Each time, pieces of the facility weighing up to 1,500 tons — the equivalent of eight single-story houses — were loaded onto barges, which were then parked on top of a huge ship designed to carry offshore drilling platforms.
The ship traveled through the Strait of Magellan, along the east coast of South America, into the Gulf of Mexico and up the Mississippi River. A steel bridge was constructed to allow 18-wheelers to drive onto the ship and take the cargo to Geismar, in Ascension Parish, where the building blocks could be put back together.
For Methanex, taking apart two already-built plants in another country and shipping them more than 5,000 miles was cheaper than building them on-site in Louisiana. The result was far fewer on-site construction jobs in the state.
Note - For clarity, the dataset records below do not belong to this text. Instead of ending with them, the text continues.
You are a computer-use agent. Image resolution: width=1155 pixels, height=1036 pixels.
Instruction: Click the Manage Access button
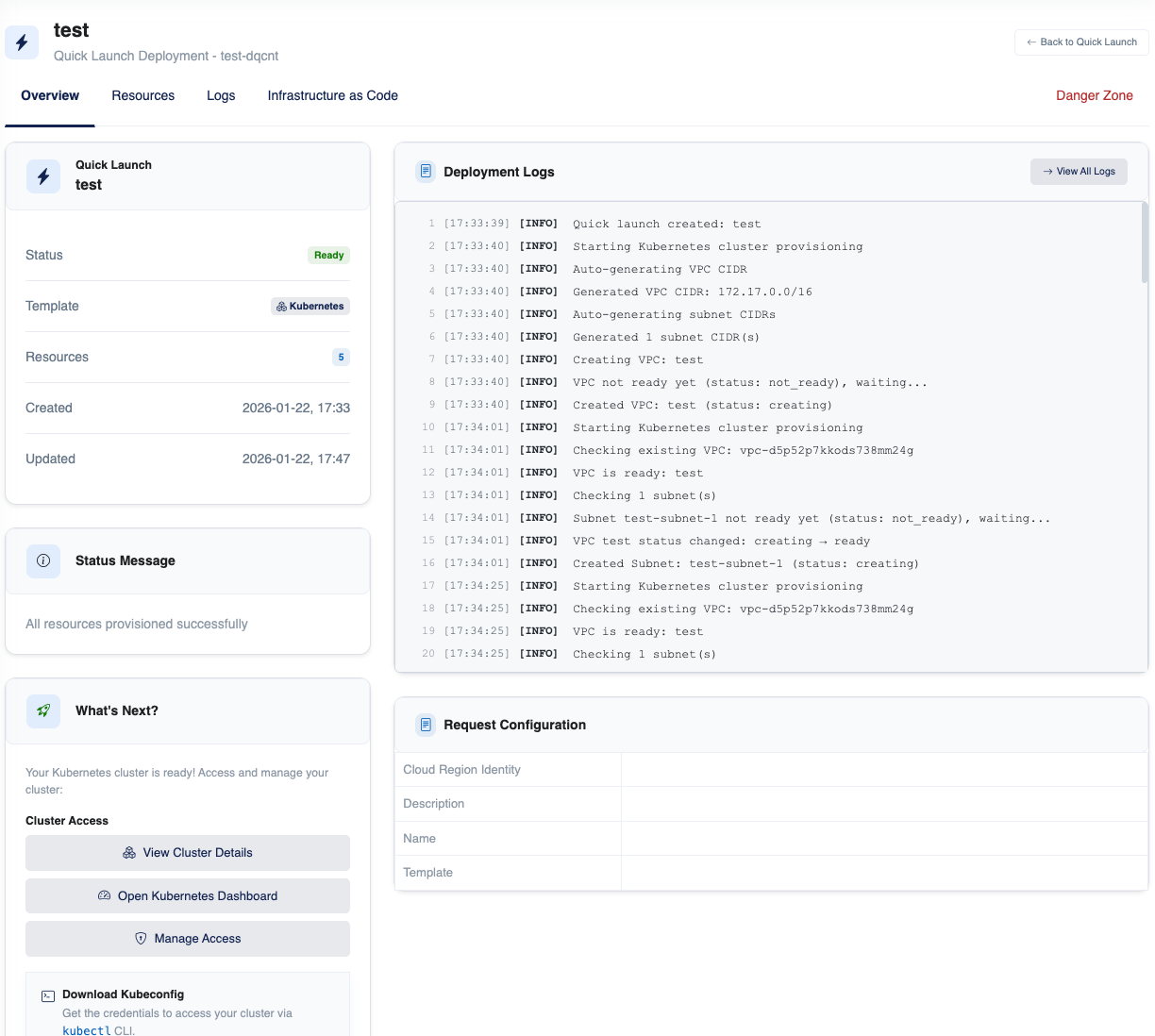point(188,939)
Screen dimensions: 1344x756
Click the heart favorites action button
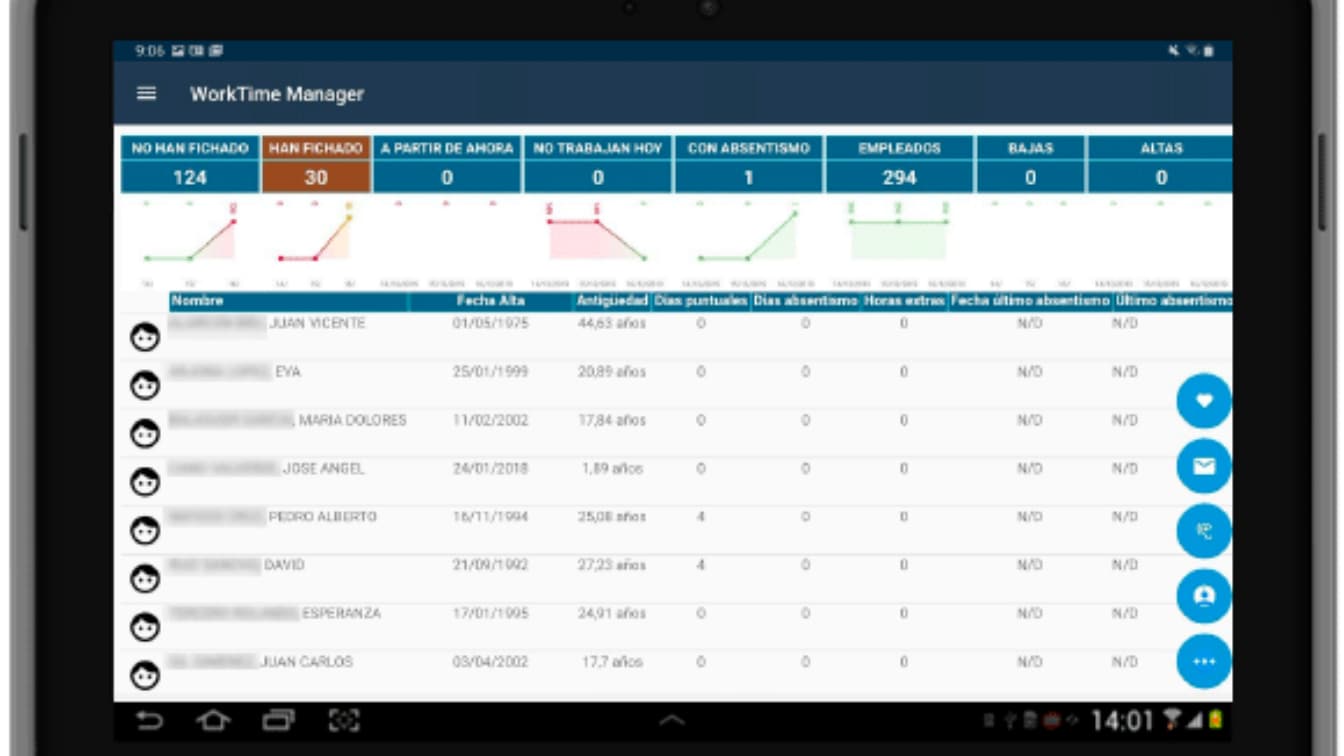click(x=1205, y=398)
Nonetheless, Methanex was able to take full advantage of the Industrial Tax Exemption Program, or ITEP, a lucrative tax break aimed at luring big facilities to Louisiana. The program — one of the most generous of its kind in the nation — exempts major industrial facilities in Louisiana from most property taxes for up to a decade. ITEP cost local taxing bodies $1.9 billion in forgone taxes in 2017, according to Together Louisiana, a grassroots organization that has advocated for more stringent requirements for the program.
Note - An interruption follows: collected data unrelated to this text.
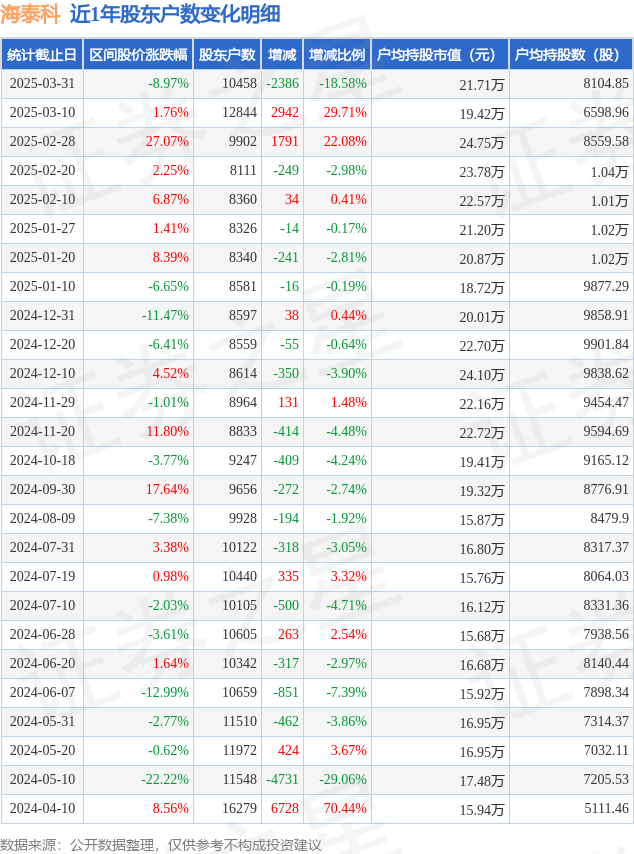Select the 27.07% price change cell

tap(138, 141)
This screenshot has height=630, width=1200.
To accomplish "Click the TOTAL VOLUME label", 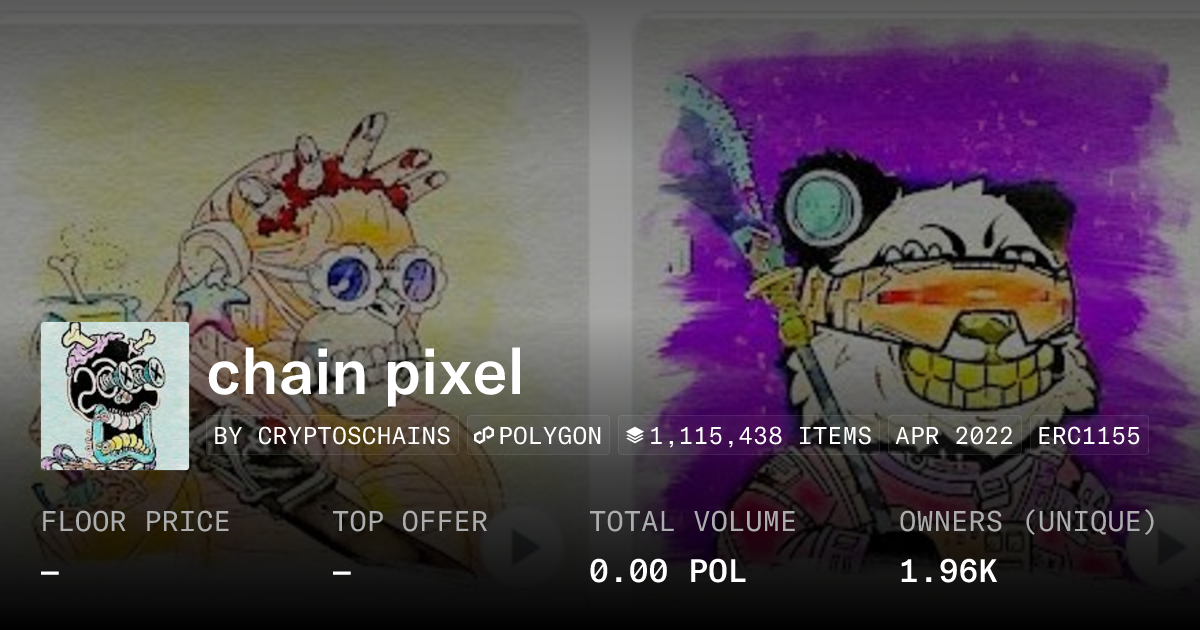I will tap(692, 522).
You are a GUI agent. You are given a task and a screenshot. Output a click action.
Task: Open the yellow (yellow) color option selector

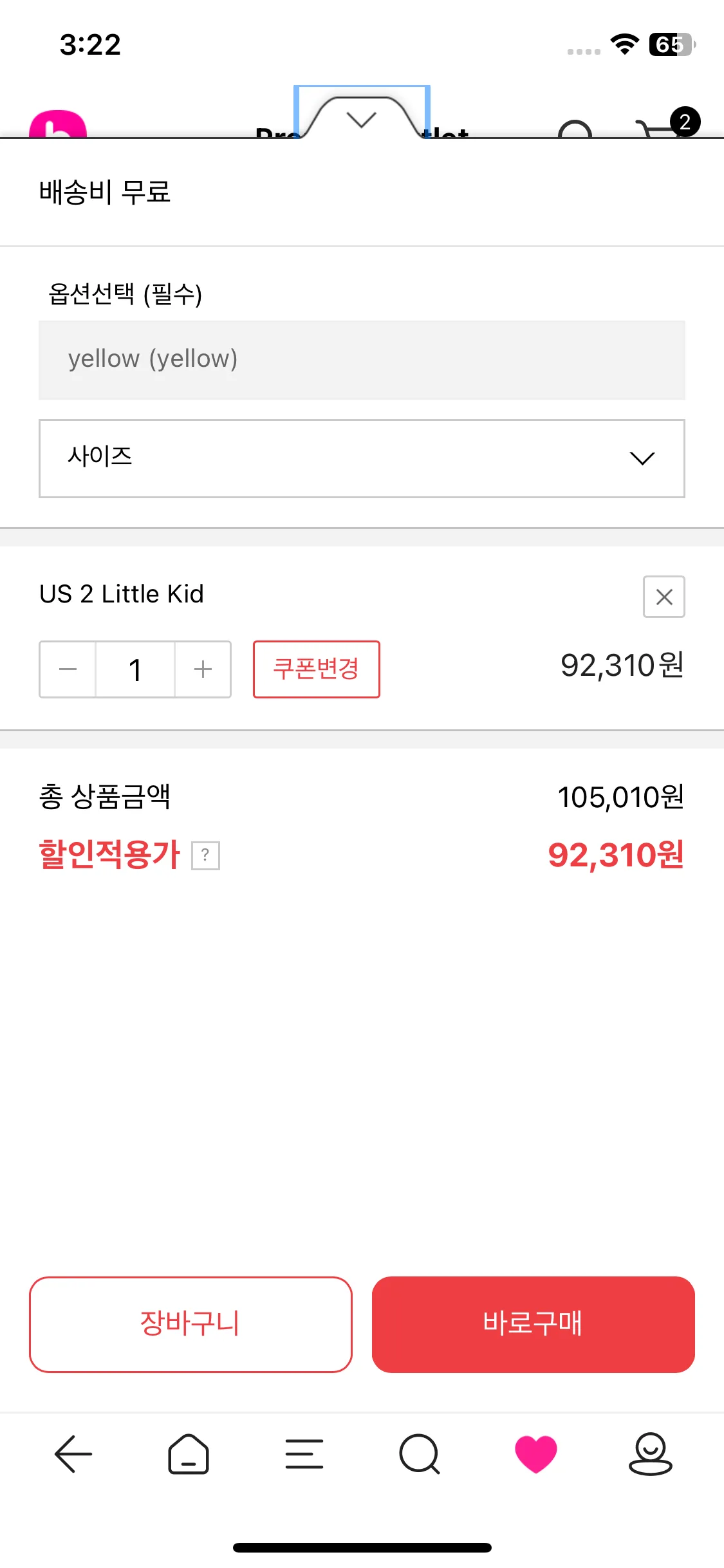click(x=362, y=360)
The primary argument in support of ITEP is that it brings jobs to the Bayou State. The tax breaks pave the way for huge factories that might provide hundreds of permanent jobs, plus thousands of temporary construction jobs during the building process.
But both rationales are wearing thinner, documents and interviews show.
With increasing automation, many chemical plants these days employ far fewer permanent workers than they used to. The number of large industrial plants in Louisiana grew by 17% between 1990 and 2017, in part due to a boom fueled by cheap natural gas, records show. But the number of chemical manufacturing jobs in the state decreased by 5% over the same period, according to federal Bureau of Labor Statistics data.
The process of building a plant likewise doesn’t spin off as many temporary local jobs as it once did, thanks in part to modular construction — or building large pieces of the project elsewhere and shipping them in.
Methanex’s decision to move two already-operating plants is unusual. A less extreme example of the way industrial construction is changing can be seen in Formosa’s plans for a $9.4 billion chemical complex in St. James Parish, a project it has nicknamed the Sunshine Project.
The facility’s huge price tag ranks it among the state’s five biggest recent industrial projects. But Formosa expects 60% to 80% of its capital expenditures will go out of state, according to documents the company submitted to the Louisiana Department of Environmental Quality. That’s because large pieces of the facility won’t be built or purchased in Louisiana.
Those details have been buried in Formosa’s public statements about its plans, which promote the notion that the company “is investing $9.4 billion in St. James Parish, Louisiana to construct and operate one of the most innovative, single-site ethylene and propylene production facilities in the world.”
Elsewhere, Formosa has acknowledged that it will spend at most $3.8 billion in Louisiana to complete the project.
In a statement, Formosa defended its decisions. It said when construction is complete, the project will create 1,200 new jobs with an average salary of $84,500, plus benefits. “Large facilities like this do require some pre-constructed modular pieces of equipment that are very large and by necessity are made outside of Louisiana and in some cases the United States,” it said. “The Sunshine Project will create significant economic benefits for the state and the area, and we are committed to hiring locally.”
Kendall Dix, a campaign organizer with Healthy Gulf, an environmental advocacy group, says that the company’s $9.4 billion figure misleads the public into thinking that ITEP is doing far more for the economy than it is. “That’s like me saying I invested thousands of dollars of electronics, food preparation machinery, textiles and sporting equipment in Orleans Parish, Louisiana, when I moved into my apartment,” he said.
Louisiana construction companies, manufacturers and ports all say modular building is on the rise. But it’s hard to say how pervasive it has become.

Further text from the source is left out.